None of these terms existed when I graduated from law school. We have seen companies implement amazing technology that has the ability to follow our every step for fitness, locate us through location based servicesw, aggregate everything we buy and use our credit cards, and even know where we buy our gas for our car. Let alone follow us with our EZ-Pass.

Adults have the ability to make (hopefully) educated decisions on who they allow access to their information. But kids don’t have the luxury of making those decisions for themselves, and their information has been digital for a longer period of time, and has been and will be aggregated, used and sold for a much longer period of time into the future than any other generation.

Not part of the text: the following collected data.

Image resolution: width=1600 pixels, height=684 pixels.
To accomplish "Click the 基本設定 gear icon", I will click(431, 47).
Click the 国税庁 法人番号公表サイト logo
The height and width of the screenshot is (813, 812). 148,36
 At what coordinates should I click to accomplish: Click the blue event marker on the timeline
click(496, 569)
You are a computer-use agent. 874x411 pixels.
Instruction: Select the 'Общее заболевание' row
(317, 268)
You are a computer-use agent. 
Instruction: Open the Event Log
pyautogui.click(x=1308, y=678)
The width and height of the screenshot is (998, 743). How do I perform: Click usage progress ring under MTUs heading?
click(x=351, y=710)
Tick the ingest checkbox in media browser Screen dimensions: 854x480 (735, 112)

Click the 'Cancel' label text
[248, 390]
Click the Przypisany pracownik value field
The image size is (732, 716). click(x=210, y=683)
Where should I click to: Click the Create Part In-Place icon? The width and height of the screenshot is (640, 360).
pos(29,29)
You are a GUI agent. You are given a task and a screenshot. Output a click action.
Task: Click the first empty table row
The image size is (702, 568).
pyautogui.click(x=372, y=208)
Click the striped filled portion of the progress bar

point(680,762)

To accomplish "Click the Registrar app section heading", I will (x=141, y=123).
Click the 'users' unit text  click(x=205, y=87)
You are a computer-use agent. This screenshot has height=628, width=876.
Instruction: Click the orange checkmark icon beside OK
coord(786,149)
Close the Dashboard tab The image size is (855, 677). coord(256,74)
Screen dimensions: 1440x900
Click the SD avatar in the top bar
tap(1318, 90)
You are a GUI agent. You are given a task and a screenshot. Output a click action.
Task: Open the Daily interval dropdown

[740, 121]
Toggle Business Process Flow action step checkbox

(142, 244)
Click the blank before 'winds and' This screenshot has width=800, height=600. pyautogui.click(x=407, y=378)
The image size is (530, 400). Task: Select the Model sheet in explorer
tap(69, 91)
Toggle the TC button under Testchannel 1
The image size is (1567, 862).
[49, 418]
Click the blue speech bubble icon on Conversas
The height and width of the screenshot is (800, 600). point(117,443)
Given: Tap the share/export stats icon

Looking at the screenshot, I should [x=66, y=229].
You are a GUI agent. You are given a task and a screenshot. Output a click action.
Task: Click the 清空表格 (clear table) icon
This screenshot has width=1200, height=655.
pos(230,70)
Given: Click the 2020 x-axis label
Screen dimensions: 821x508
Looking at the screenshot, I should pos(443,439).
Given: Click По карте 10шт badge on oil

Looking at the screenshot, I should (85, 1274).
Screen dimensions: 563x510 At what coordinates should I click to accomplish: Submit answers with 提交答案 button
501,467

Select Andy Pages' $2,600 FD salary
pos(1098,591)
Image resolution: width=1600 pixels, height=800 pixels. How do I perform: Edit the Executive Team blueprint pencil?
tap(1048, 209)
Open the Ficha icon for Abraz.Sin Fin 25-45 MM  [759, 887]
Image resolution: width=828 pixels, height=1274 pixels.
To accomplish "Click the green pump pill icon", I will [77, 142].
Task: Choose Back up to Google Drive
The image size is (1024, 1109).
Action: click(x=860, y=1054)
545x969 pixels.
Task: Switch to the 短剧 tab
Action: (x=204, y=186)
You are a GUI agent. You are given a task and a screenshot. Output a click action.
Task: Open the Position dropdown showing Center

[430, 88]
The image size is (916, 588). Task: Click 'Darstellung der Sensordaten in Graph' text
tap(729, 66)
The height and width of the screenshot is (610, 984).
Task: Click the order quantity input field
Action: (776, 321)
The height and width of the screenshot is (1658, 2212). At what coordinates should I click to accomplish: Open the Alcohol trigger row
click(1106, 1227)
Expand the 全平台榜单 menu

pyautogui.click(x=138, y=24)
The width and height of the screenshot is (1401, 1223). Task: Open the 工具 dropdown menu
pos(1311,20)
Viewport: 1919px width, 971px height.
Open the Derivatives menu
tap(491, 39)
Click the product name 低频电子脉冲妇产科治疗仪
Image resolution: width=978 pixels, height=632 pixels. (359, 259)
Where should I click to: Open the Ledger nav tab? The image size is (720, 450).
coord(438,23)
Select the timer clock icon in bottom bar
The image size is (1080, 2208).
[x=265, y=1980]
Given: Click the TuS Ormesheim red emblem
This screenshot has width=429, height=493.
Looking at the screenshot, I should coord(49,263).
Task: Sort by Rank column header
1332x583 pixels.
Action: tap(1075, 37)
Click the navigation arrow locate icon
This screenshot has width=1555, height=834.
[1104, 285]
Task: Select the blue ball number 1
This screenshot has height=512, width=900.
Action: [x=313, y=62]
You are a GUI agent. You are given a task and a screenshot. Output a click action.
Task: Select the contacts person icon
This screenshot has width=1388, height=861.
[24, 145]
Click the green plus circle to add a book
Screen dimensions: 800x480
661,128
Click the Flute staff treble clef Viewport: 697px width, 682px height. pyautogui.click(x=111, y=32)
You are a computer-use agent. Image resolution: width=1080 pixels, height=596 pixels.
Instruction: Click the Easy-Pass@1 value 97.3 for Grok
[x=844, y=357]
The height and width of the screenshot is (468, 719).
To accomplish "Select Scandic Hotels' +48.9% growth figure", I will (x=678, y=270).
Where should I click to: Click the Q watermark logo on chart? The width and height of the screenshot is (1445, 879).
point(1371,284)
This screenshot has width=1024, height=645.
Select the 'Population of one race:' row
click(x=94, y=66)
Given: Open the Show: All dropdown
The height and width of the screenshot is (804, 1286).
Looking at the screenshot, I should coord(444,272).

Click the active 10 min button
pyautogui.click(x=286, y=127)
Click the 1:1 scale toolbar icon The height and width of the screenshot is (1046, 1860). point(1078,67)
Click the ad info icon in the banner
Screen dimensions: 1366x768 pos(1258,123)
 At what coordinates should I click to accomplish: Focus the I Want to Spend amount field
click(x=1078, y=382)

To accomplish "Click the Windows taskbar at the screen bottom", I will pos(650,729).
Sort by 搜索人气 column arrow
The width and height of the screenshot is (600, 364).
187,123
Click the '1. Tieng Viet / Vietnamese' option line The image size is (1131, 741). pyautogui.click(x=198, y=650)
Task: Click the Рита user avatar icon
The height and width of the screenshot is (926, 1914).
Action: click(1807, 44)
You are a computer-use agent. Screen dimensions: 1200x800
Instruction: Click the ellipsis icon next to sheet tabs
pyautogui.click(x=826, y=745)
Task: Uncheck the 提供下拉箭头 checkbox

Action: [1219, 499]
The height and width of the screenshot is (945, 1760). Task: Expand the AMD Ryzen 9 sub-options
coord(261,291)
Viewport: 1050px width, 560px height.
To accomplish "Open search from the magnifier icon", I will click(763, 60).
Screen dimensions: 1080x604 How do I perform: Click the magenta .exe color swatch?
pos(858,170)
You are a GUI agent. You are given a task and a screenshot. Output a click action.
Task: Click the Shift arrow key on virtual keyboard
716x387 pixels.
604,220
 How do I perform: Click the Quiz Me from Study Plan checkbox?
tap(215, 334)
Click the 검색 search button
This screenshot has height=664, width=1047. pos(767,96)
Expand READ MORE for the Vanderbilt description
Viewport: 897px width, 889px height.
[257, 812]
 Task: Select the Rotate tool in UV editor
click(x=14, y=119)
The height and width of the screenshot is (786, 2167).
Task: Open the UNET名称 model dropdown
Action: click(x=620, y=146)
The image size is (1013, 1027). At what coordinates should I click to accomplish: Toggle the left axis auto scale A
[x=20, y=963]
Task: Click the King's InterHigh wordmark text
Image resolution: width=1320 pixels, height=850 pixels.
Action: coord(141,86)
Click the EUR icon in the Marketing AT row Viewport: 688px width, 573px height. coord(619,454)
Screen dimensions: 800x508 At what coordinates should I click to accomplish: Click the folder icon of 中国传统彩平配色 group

Many people have commented to me that they are concerned about their child’s privacy in reference to the child’s school. Not only are they concerned about a data breach, but they are particularly concerned because many schools require students to access an online portal, which may not be secure, or download information onto a USB drive (and you know what I think of USB drives and in particular, unfamiliar USB drives which can be infected with malware and ransomware). Often parents and students don’t have the ability to push back against school policies that may be putting students’ data at risk.

Although 34 states have enacted legislation designed to protect students’ privacy, the risks are growing, and the data is getting bigger, and now the next generation’s data is online more and longer than ever before.

I was pleased when the Southern Regional Education Board issued a report entitled “Data Privacy and Security”which addresses a number of concerns relating to student data and makes recommendations to states and education agencies to safely collect, govern and share student data.

Recommendations in the report include evaluating data governance, being transparent about how data is collected, used and disclosed, and safeguards to guard against a data breach. The recommendations include transparency of their data governance policies, monitoring data security programs and implementing policies for alerting the public when data breaches occur, training employees on state laws and FERPA, and having a strong information technology department in place to protect the data.

These are pretty standard recommendations, but ones that public and private schools don’t often follow. Educators and administrators would do well to read the recommendations and implement them, and parents might wish to provide a copy of the recommendations to their child’s school, and start a dialogue on how the school is focused on protecting student data.